New, improved censorship from Iran’s Supreme Council of Cyberspace

I’m not inventing this: Iran really does have a body called the the Supreme Council for Cyberspace. This body with the science-fiction name is wrestling with the dilemma facing dictatorships everywhere.

Even by official estimates, more than half of Iran’s 75m people are net users. At that level, the internet is basic to the functioning of the economy, and that includes trade and contacts outside the country. So the cyberspace councillors can’t just shut down the internet even if they had the technical means to do it.

So they do two things: they slow it down and they try to build infrastructure which they can watch. There’s a tense election coming in June and the authorities have had several years to plan against a repeat of the demonstrations which took them by surprise in 2009. As AFP reports, the authorities in Tehran are suspected of putting the internet in a “coma”. Revealingly, the people who seem to have spotted this first are the DVD pirates who can’t any longer download foreign movies because the system is so slow.

The way that the cyberspace rulers may be managing this is by blocking Virtual Private Networks (VPNs). Iranians who don’t want to be traced accessing sites outside their borders use VPNs to connect to international sites and to disguise where they are. The use of VPNs is illegal on the grounds that they are insecure and may carry material considered depraved, criminal or politically offensive. So the Iranian authorities are building their own VPN for people to use, which internet experts quite reasonably assume will be transparent to the supreme cyber-councillors, not to mention to the security police.

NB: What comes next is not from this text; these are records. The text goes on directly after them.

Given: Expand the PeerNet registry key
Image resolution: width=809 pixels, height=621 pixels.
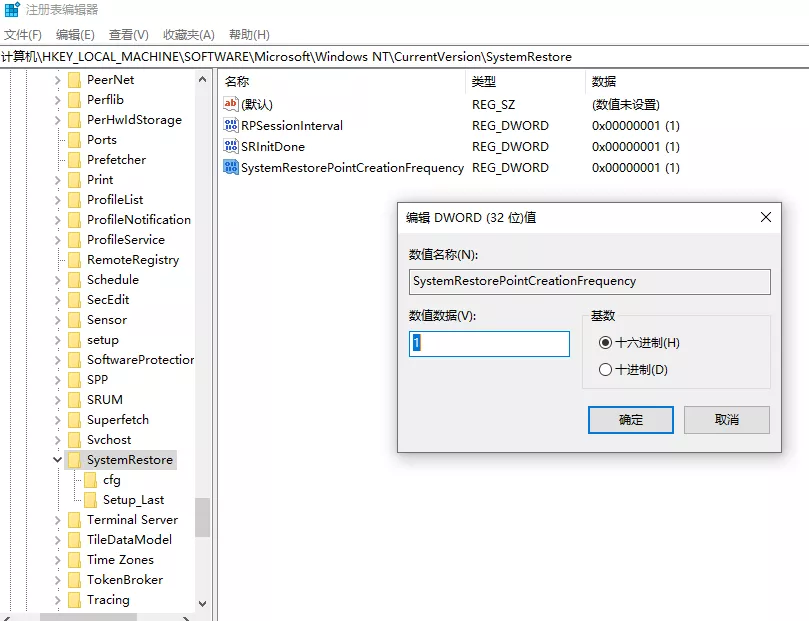Looking at the screenshot, I should 57,80.
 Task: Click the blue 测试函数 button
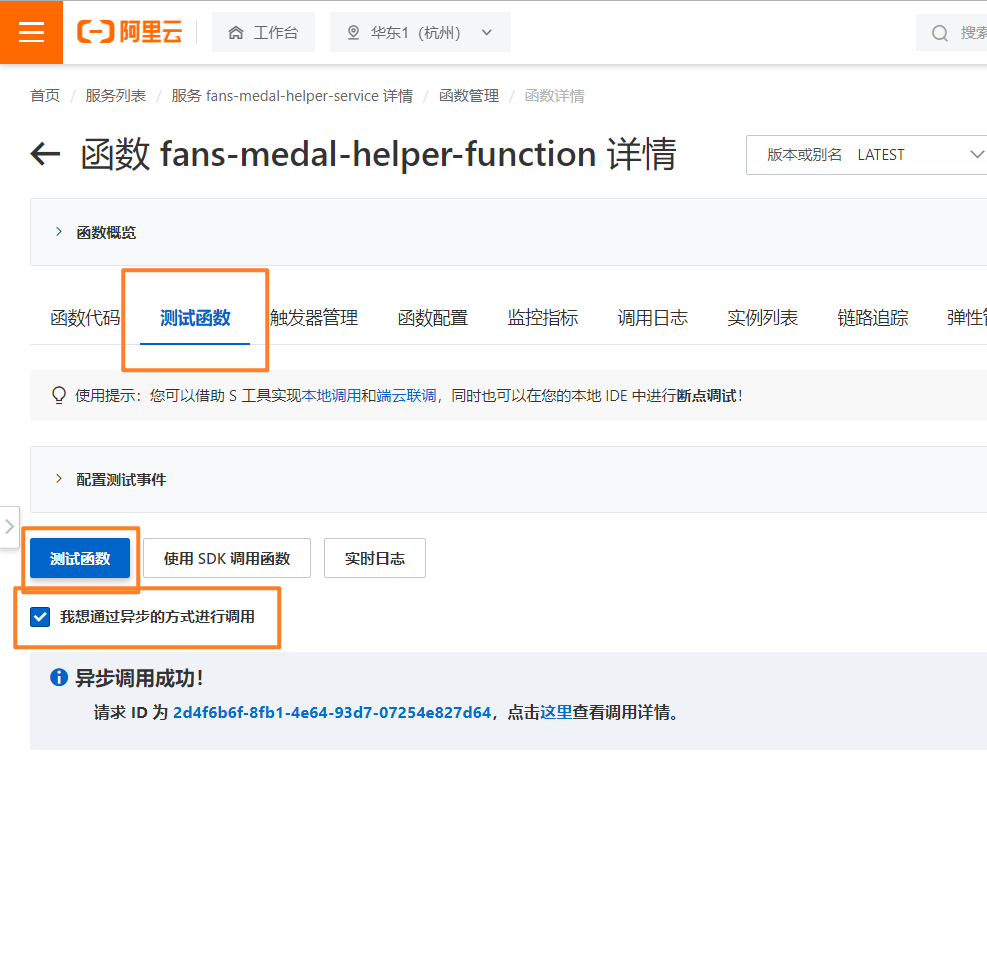(x=80, y=559)
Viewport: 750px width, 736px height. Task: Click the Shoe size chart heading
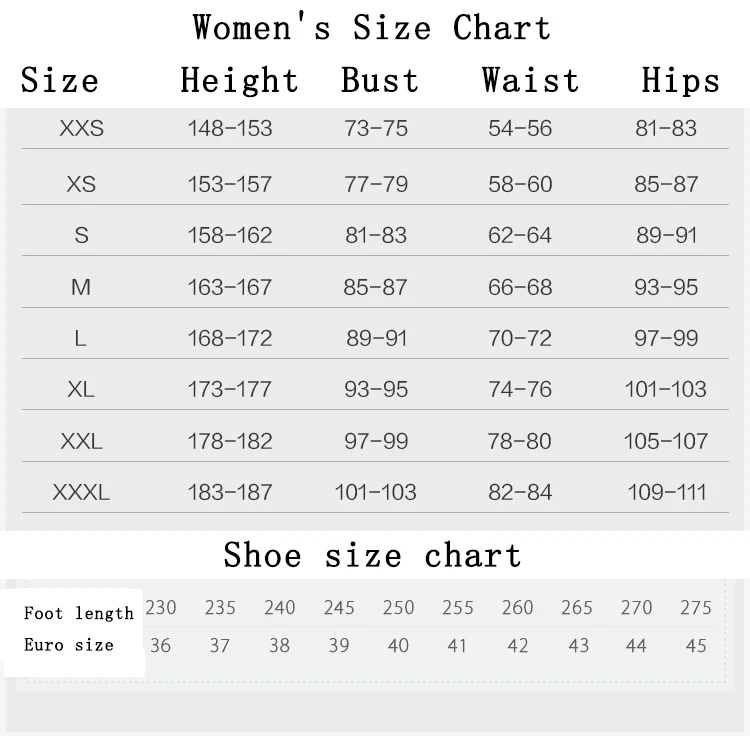pyautogui.click(x=372, y=555)
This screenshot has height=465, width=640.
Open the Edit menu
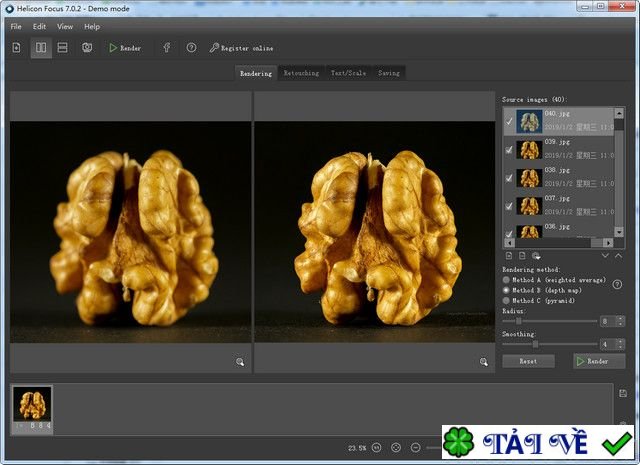pos(39,26)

Don’t run away with the idea that the men with their hands on the switches of the Iranian internet are mindless thugs: they have been learning elegance. If you try a blocked site, you get a pretty picture of an ant carrying a leaf up a rope. The caption announces the year “of political and economic epoch”, celebrates the birthday of the prophet’s daughter Fatima and wishes you happy Mothers’ Day and Womens’ Day. (If anyone can send me a link to the picture, I’ll post it but I can’t find a copy of the image which was reproduced in the Jordan Times yesterday – not sure if that’s because of the internet blockade or my ineptitude in search).

I wonder if the authorities think that internet-savvy users are women? Fair to assume that the cyberspace police are men.